WORK TO COMPLETE: Among the records, which lines hold the word "agent"? Pick them out.

___ INFORMATION PROVIDED ___

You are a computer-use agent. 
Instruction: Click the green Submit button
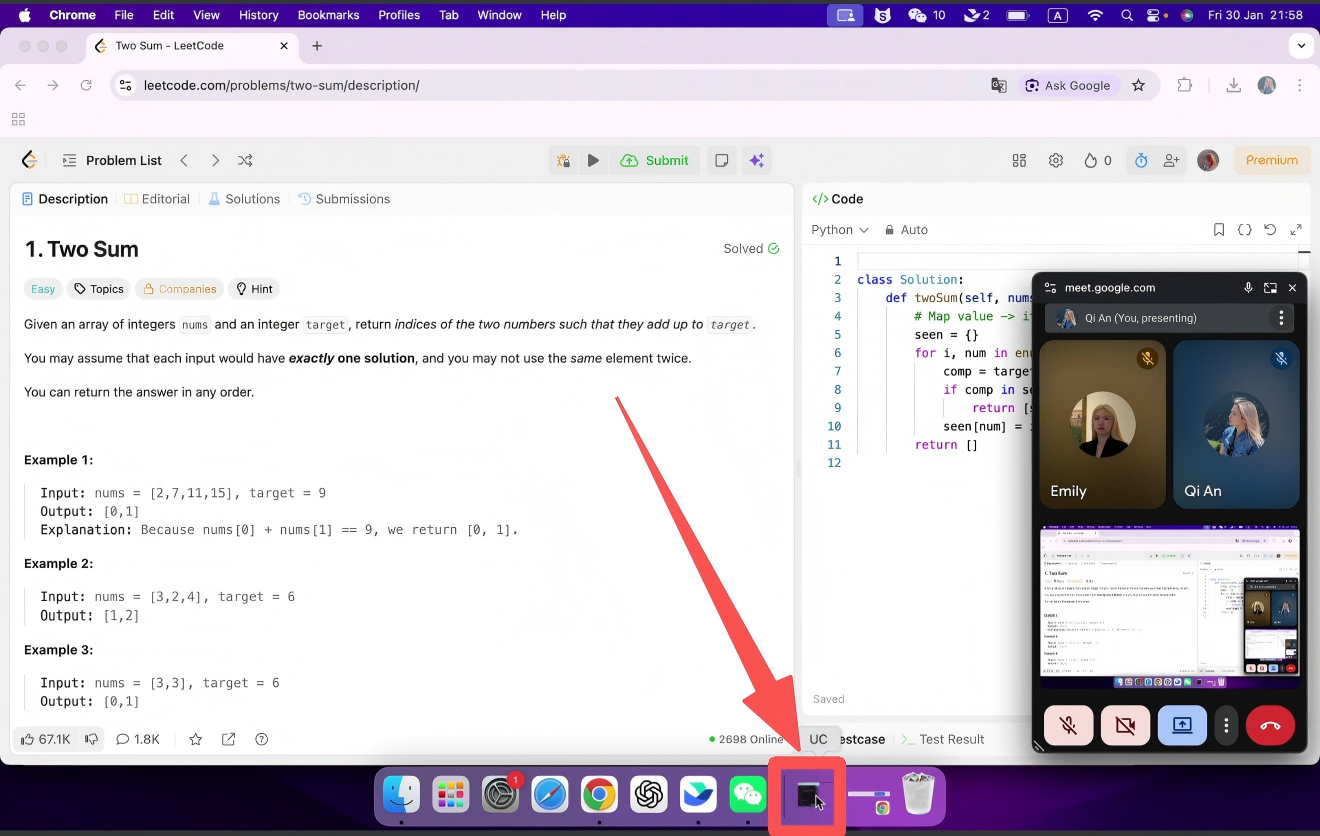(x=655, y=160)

___
___ INFORMATION PROVIDED ___

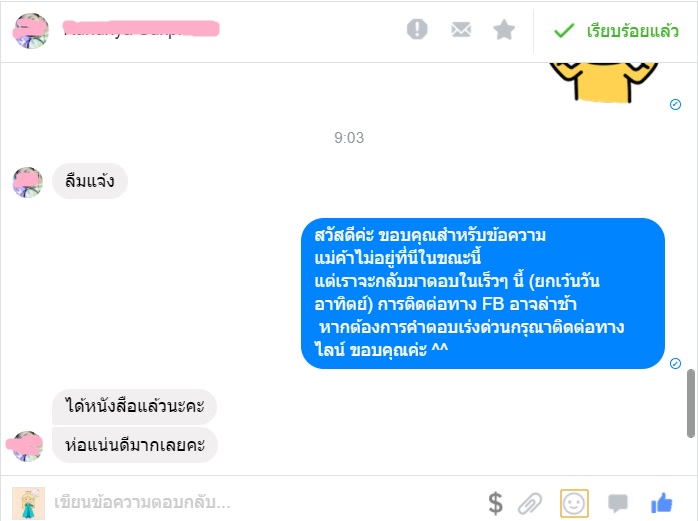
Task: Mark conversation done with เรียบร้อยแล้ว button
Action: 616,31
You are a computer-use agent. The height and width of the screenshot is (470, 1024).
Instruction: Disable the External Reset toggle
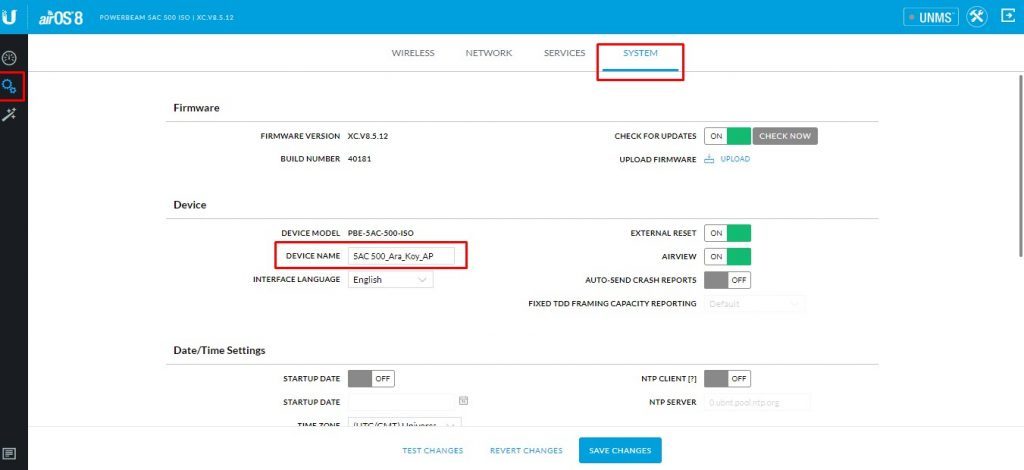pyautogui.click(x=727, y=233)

___
___ INFORMATION PROVIDED ___

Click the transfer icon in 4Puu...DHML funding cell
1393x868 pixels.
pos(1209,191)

___

OUTPUT BELOW:
You are a computer-use agent. 
You are a computer-use agent. The height and width of the screenshot is (470, 1024).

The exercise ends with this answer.